> [Saved data entries]:

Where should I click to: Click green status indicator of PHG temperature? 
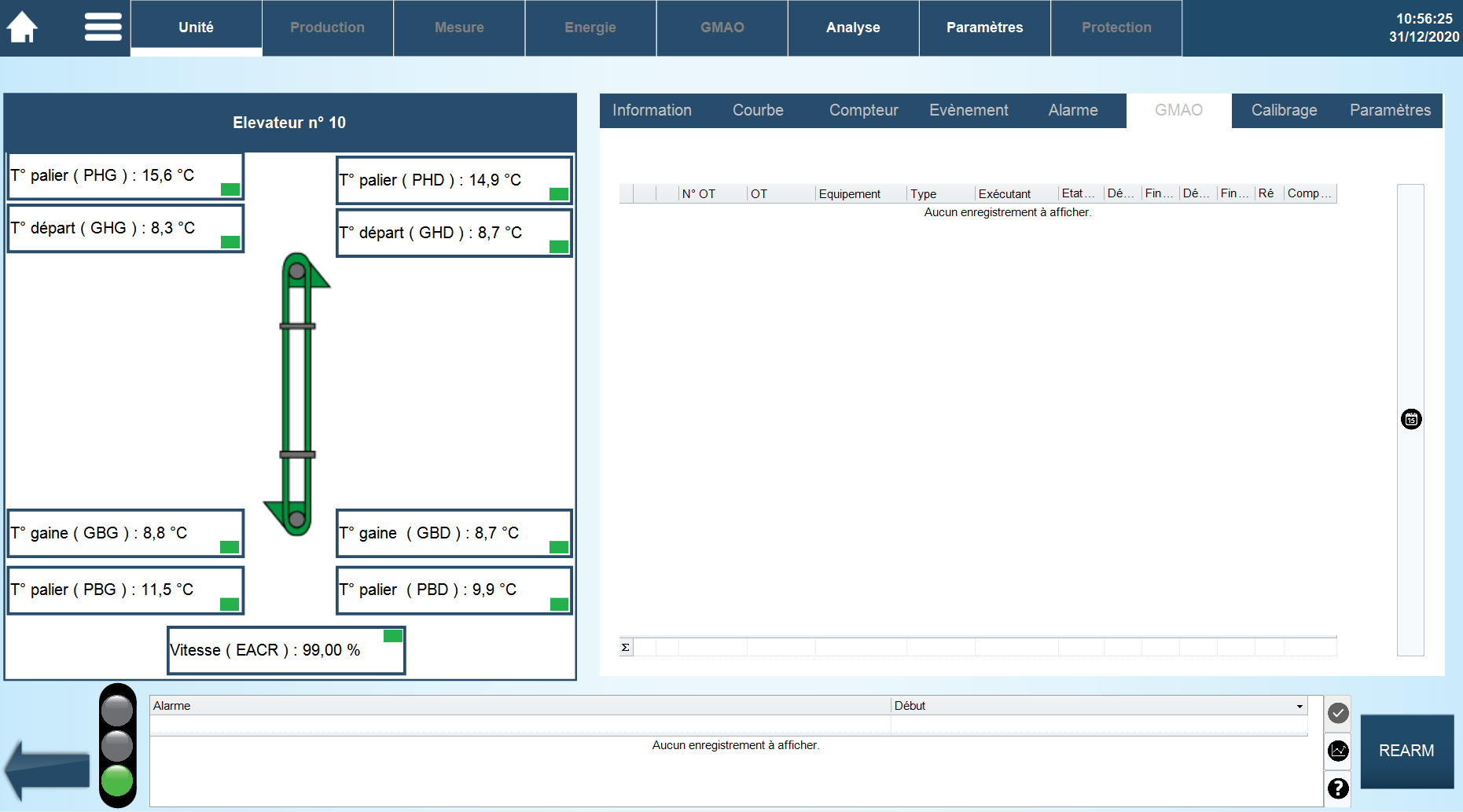(230, 189)
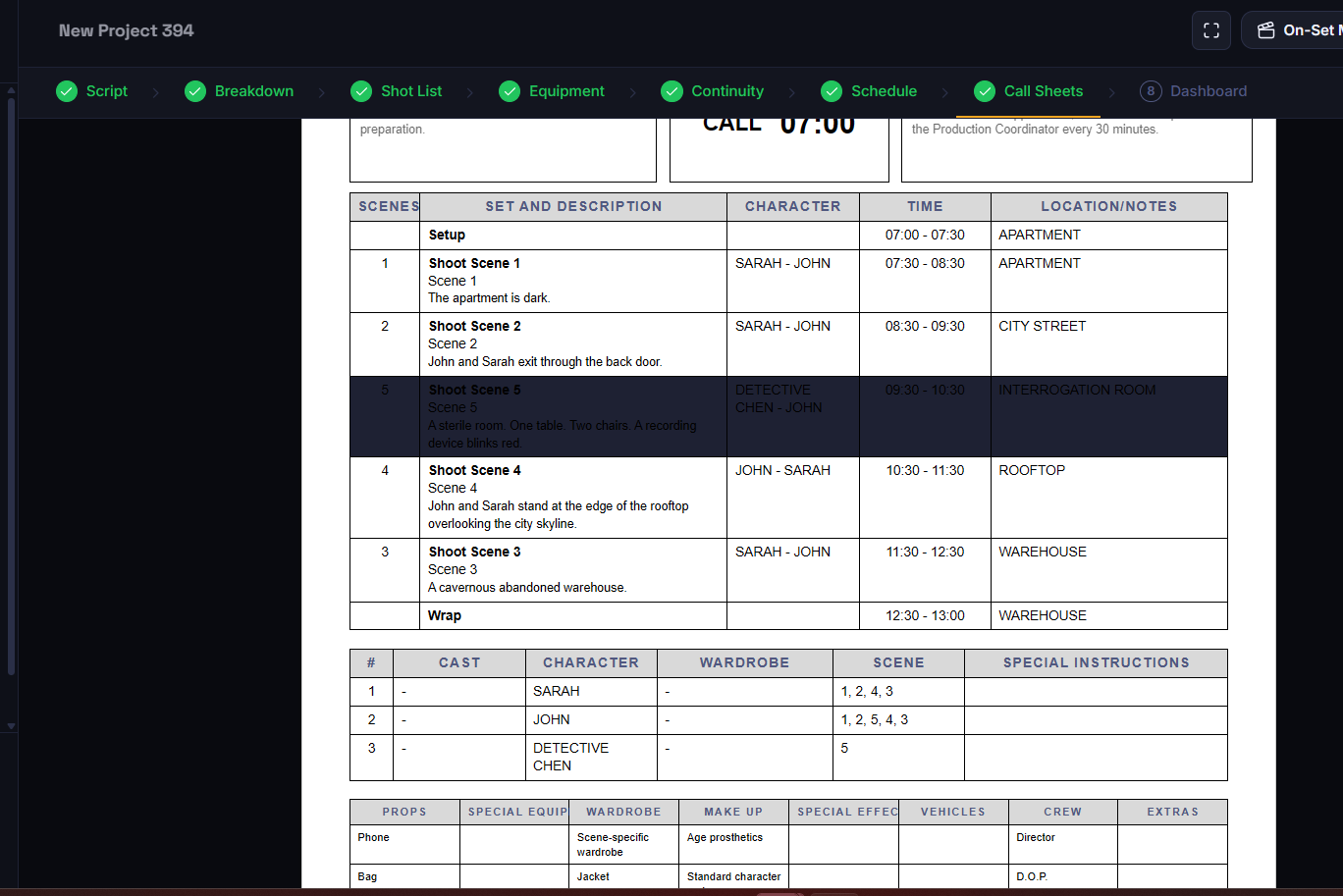The image size is (1343, 896).
Task: Click the green checkmark beside Script
Action: pos(67,91)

> [ASSIGNMENT]: Drop the pictures and reproduce the rest of the data exactly.

> [RESPONSE TO THIS EXERCISE]:
Where should I click to: Click green status indicator of PHG temperature? 
(230, 189)
The image size is (1343, 896).
Task: Click the green checkmark beside Script
Action: pos(67,91)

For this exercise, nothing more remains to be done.